I'm also interested in musicians, and how their creativity has been affected by psychedelic experiences.
In terms of Music, the melodies I come up with are 1:1 with the audio hallucinations I have. They may not sound exactly the same (perhaps a trippy sound that I'd have to synthesize), but the melodiies, harmonies, and rhythms are exactly the same. Luckily, music benefits
greatly from tripping. I can't forget those ideas because I can play or sing the ideas as they're happening.
Tripping changes your musical ideas the same way it changes your thought patterns. Everything becomes novel, simple but perfect new ideas come to you with ease. You find it so easy to create and create and create.
You are also way more spontaneous, BUT! You spontaneity always seems to hit the right notes. It's so amazing. You can make a mistake and turn it into a great sounding song. If you were sober, that mistake wouldn't have gone anywhere.

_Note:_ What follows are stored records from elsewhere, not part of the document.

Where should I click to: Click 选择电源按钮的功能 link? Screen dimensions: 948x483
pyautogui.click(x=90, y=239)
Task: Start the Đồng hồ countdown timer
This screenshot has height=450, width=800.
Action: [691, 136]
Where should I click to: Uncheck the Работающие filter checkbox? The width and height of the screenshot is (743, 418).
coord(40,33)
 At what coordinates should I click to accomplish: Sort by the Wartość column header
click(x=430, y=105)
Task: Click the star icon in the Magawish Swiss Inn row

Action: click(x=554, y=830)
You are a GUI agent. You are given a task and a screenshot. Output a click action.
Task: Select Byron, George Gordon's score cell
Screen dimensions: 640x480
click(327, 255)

If you have any musician friends who trip, please ask them if you can hang around the next time they plan to trip and make music. You'll love it.
I think that except perhaps in special cases, any artist who is communicating an experience through their art is going to end up communicating more than a single experience... more like the essence of psychedelia to them at that time combined with an individual experience. It's not like all the psychedelic art out there is 100% what you saw during a trip... I'm sure Alex Gray for example doesn't take acid and see exactly what he paints. But what he has gotten from the psychedelic experience, he expresses through his paintings.

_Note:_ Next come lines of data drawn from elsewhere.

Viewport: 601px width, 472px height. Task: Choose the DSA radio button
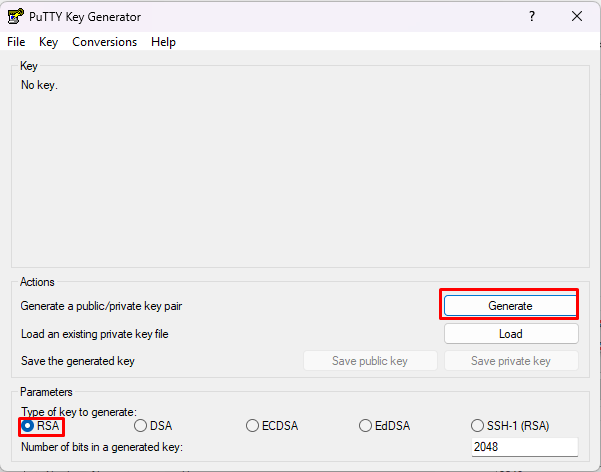tap(141, 426)
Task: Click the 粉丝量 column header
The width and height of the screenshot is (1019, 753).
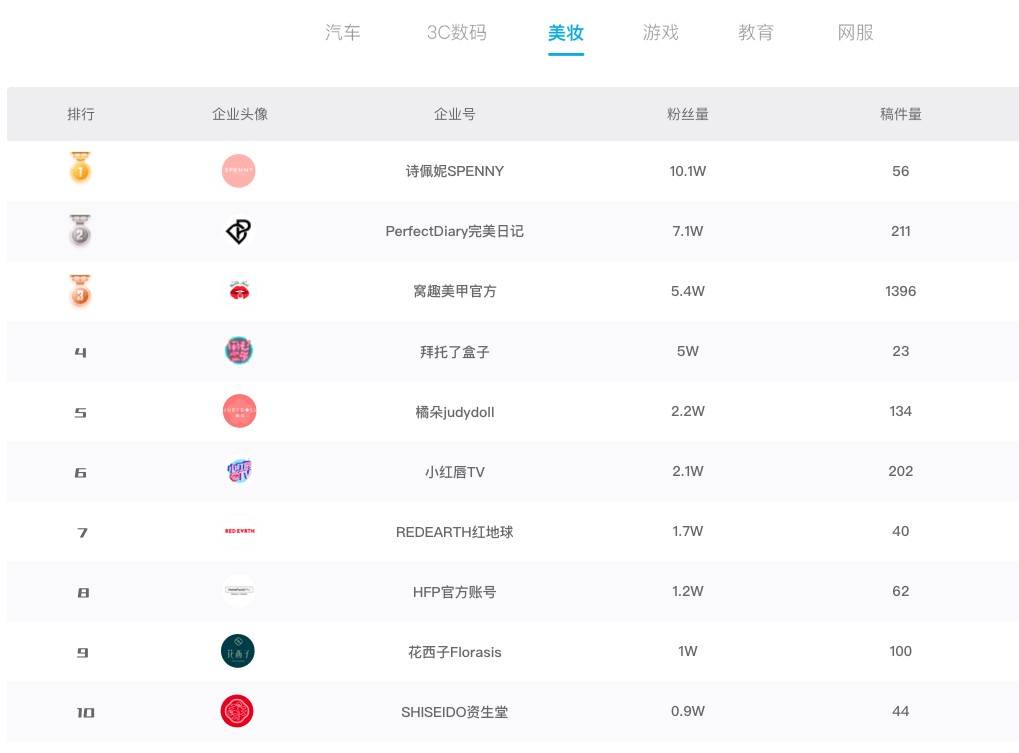Action: click(x=687, y=114)
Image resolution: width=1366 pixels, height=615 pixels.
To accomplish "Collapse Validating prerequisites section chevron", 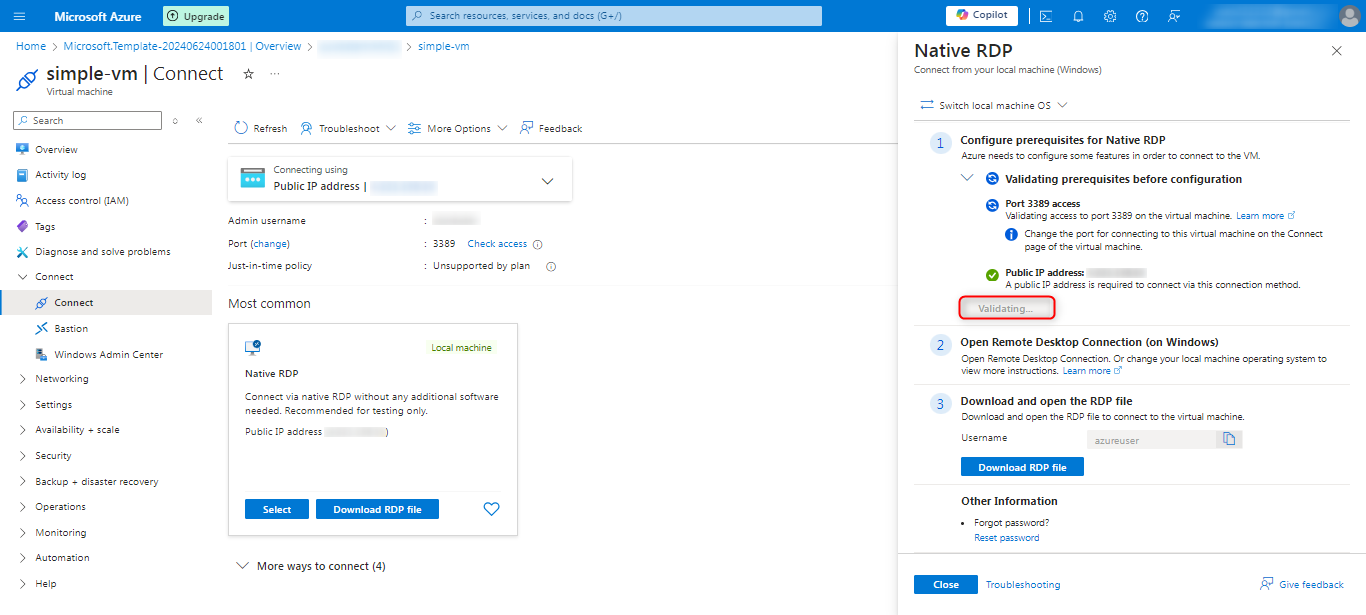I will (967, 178).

I know when I write about experiences, more ends up coming out than just the simple relating of thought processes and visions during that experience. It ends up being a complete product of all of the psychedelic experience I've had thus far in life, a building up of a concept based on a bunch of different smaller experiences. It's based on a single trip and it's telling that story, but the art that comes out contains more than just that.
Now back to visuals: Alex Grey is a perfect example. He might not make these exactly, but he does such a great job of expressing the idea of "psychedelic" that I was convinced he had eidectic memory. Which is a possibility for some of these visionary art works (I would like to believe).
But it seems as if psychedelics change your sense of aesthetics and that whatever you draw has an authentic psychedelic feel if you want it to. Like, if an artist had never seen a Picasso cubist painting or Dali's melting clocks, but that artist happened to be very skilled, they could immediately make some very inspired Cubist / Surrealist paintings from a short impression. Is that what you mean? It's pretty much the same thing for CEVs/OEVs?
As an aside, I've always wanted to write psychedelic poetry but words have failed me. You can write endlessly about what you've experienced, but you can't make the words themselves psychedelic. Unless you did some kind of psychedelic kinetic typography, which is kind of like cheating.